Search code examples
mongodbperformancenosqlaggregation-frameworkquery-optimization

Query with arbitrary number of filter conditions that come from querying the same collection


const score_schema = mongoose.Schema(
  {
    tester_id: {
      type: mongoose.Schema.Types.ObjectId,
      ref: "user",
      required: true,
    },
    test_id: {
      type: mongoose.Schema.Types.ObjectId,
      ref: "test",
      required: true,
    },
    score: {
      type: Number,
      required: true,
    },
  },
  {
    collection: `score`,
    timestamps: true,
  }
);

query 1:

A user is given. First a query to the score model is made to find all tests that this user has taken.
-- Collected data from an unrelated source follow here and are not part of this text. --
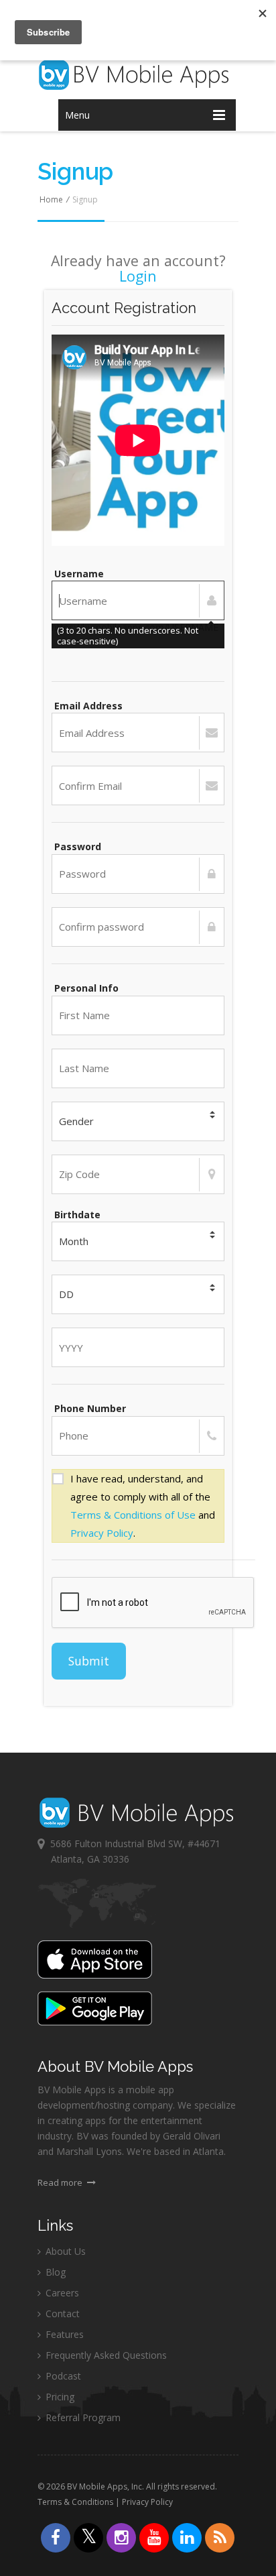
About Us (64, 2251)
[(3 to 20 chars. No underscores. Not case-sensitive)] (138, 600)
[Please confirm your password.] (138, 927)
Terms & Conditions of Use (133, 1514)
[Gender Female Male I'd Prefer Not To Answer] (138, 1121)
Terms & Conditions (75, 2502)
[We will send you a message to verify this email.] (138, 732)
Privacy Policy (101, 1532)
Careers (61, 2292)
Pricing (58, 2396)
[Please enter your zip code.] (138, 1174)
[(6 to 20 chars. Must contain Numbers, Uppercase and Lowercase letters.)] (138, 874)
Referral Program (82, 2417)
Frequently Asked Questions (105, 2355)
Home (51, 199)
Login (138, 276)
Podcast (62, 2375)
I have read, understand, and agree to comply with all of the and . (142, 1505)
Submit (88, 1661)
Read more (61, 2182)
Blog (54, 2272)
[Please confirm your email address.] (138, 785)
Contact (61, 2313)
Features (63, 2334)
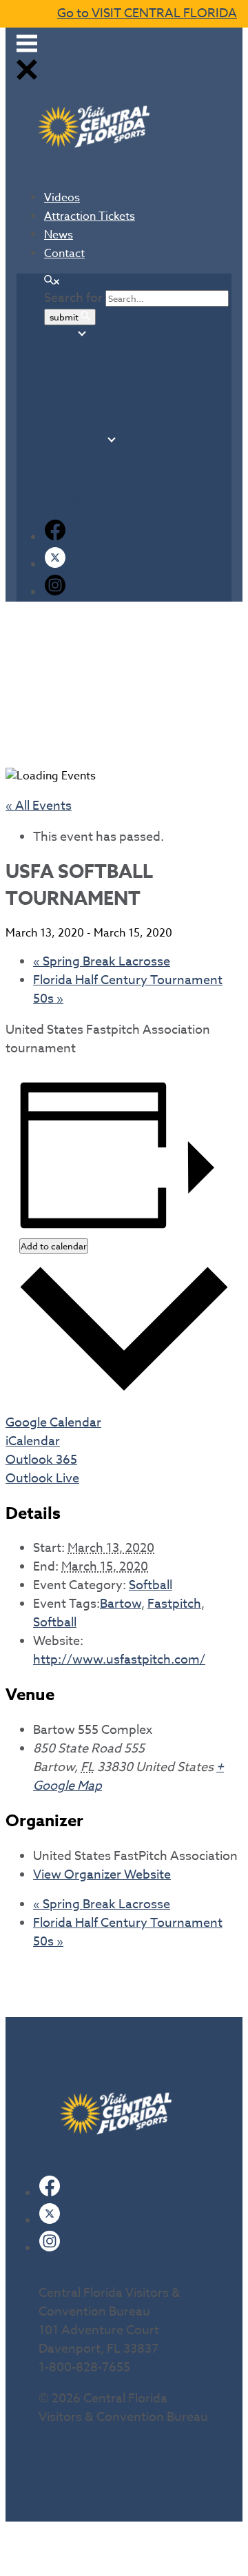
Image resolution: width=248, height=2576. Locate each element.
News (58, 235)
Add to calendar (54, 1246)
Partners (64, 424)
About (59, 333)
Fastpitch (174, 1604)
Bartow (120, 1604)
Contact (64, 253)
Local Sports (73, 439)
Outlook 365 (41, 1460)
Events (60, 409)
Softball (150, 1585)
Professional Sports (104, 454)
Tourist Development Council (128, 379)
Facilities (65, 394)
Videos (62, 198)
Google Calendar (53, 1422)
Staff (69, 363)
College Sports (92, 470)
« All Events (39, 806)
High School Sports (103, 485)
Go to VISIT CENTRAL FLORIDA (147, 13)
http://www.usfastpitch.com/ (119, 1659)
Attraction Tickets (89, 216)
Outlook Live (42, 1478)
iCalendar (33, 1441)
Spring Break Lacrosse (101, 961)
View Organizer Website (102, 1874)
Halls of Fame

This will result in an arbitrary number of tests and the score of each test.

query 2:

Another query is made to the score model to find all documents where the test_id matches the test_id returned from the above query and where the score of each test is greater than or equal to the score of the test_id returned from the query above.

This essentially means that the arbitrary number of documents returned from query 1 will be the number of filter conditions to query 2.

Problem:

Can the above 2 queries be combined into 1 query and thus one round trip to the MongoDB API? If not, then a solution of 2 separate queries is also acceptable.

const dummy_data = [
  {
    tester_id: "1",
    test_id: "1",
    score: 40
  },
  {
    tester_id: "1",
    test_id: "2",
    score: 50
  },
   {
    tester_id: "1",
    test_id: "3",
    score: 70
  },
  {
    tester_id: "2",
    test_id: "1",
    score: 50
  },
  {
    tester_id: "3",
    test_id: "2",
    score: 20
  },
   {
    tester_id: "3",
    test_id: "3",
    score: 60
  },
  {
    tester_id: "7",
    test_id: "5",
    score: 40
  },
  {
    tester_id: "8",
    test_id: "4",
    score: 50
  },
   {
    tester_id: "9",
    test_id: "4",
    score: 70
  },
]

EDITED:

The output should have the same schema as the original collection, score_schema.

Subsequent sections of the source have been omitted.